To get a sequence with a convergent subnet but no convergent subsequence in just ZF, we only really need to work out the details of Exercise E from Chapter 2 of Kelley's General Topology. Accordingly I will be following Kelley's definitions of subnet and so on throughout.

Just for clarity, we will be taking $\newcommand{\N}{\mathbb{N}}\N$ to include $0$ in the following. We define a topology on $\N \times \N$ where $\{(n,m)\}$ is open if $(n,m) \neq (0,0)$ and $U \subseteq \N \times \N$ is an (open) neighbourhood of $(0,0)$ iff it contains $(0,0)$ and for all but finitely many $m \in \N$, the set $\{ n \in \N \mid (m,n) \not\in U \}$ is finite. Or, if you prefer, the open sets are

  1. Sets not containing $(0,0)$.
  2. Sets containing $(0,0)$ such that for all but finitely many $m \in \N$, the set $\{ n \in \N \mid (m,n) \not\in U \}$ is finite.

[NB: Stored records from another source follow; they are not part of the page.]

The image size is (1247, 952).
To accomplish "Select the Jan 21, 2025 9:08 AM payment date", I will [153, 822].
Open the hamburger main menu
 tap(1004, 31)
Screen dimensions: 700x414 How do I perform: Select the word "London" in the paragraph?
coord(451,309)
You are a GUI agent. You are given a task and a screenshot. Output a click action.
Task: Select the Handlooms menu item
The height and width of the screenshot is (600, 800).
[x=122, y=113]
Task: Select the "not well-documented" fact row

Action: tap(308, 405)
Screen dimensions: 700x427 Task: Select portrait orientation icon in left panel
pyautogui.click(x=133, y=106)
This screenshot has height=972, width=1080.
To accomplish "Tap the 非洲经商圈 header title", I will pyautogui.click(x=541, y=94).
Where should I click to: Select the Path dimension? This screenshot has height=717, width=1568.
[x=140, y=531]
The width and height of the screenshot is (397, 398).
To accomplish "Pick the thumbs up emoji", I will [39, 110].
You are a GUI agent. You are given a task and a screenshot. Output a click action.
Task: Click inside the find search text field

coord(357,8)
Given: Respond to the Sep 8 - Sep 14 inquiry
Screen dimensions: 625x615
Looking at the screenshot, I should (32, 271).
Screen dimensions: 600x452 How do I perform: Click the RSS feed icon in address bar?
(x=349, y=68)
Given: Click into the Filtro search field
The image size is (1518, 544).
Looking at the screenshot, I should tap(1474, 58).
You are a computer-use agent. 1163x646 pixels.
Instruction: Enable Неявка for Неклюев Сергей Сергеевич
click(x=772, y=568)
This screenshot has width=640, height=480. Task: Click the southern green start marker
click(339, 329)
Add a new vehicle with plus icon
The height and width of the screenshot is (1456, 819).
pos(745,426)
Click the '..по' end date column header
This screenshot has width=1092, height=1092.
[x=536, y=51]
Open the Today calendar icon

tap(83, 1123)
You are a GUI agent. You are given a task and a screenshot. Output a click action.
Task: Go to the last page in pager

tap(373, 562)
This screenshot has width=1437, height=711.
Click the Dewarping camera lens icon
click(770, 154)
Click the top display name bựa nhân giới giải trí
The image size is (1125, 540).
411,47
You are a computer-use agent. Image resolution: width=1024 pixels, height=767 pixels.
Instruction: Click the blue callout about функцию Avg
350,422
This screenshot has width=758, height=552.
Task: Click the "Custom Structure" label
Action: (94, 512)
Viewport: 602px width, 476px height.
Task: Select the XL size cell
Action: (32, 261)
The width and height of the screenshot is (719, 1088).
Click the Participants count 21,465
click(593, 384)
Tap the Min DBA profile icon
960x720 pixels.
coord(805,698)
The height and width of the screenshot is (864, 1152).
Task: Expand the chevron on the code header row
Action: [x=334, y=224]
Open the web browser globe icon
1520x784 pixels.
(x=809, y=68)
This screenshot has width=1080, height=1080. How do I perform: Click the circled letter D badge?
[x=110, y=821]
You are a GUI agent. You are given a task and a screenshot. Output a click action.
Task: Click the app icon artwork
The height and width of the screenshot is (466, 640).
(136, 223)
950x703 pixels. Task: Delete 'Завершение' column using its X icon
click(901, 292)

The first thing we need is:

Lemma 1: Any sequence $(m_i,n_i)_{i \in \N}$ of elements in $\N^2\setminus\{(0,0)\}$ does not converge to $(0,0)$.

Assume for a contradiction that there is such a sequence $(m_i,n_i)_{i \in \N}$ converging to $(0,0)$. Given $k \in \N$, define $V_k = \{ (m,n) \in \N^2 \mid m \neq k \} \cup \{ (0,0) \}$. This is a neighbourhood of $0$ (using the "all but finitely many $m$ part"), so for each $k \in \N$ there is an $N_k$ such that for all $i \geq N_k$, $(m_{i},n_{i}) \in V_k$, i.e. $m_i \neq k$. It follows that there are only finitely many $i \in \N$ such that $m_i = k$.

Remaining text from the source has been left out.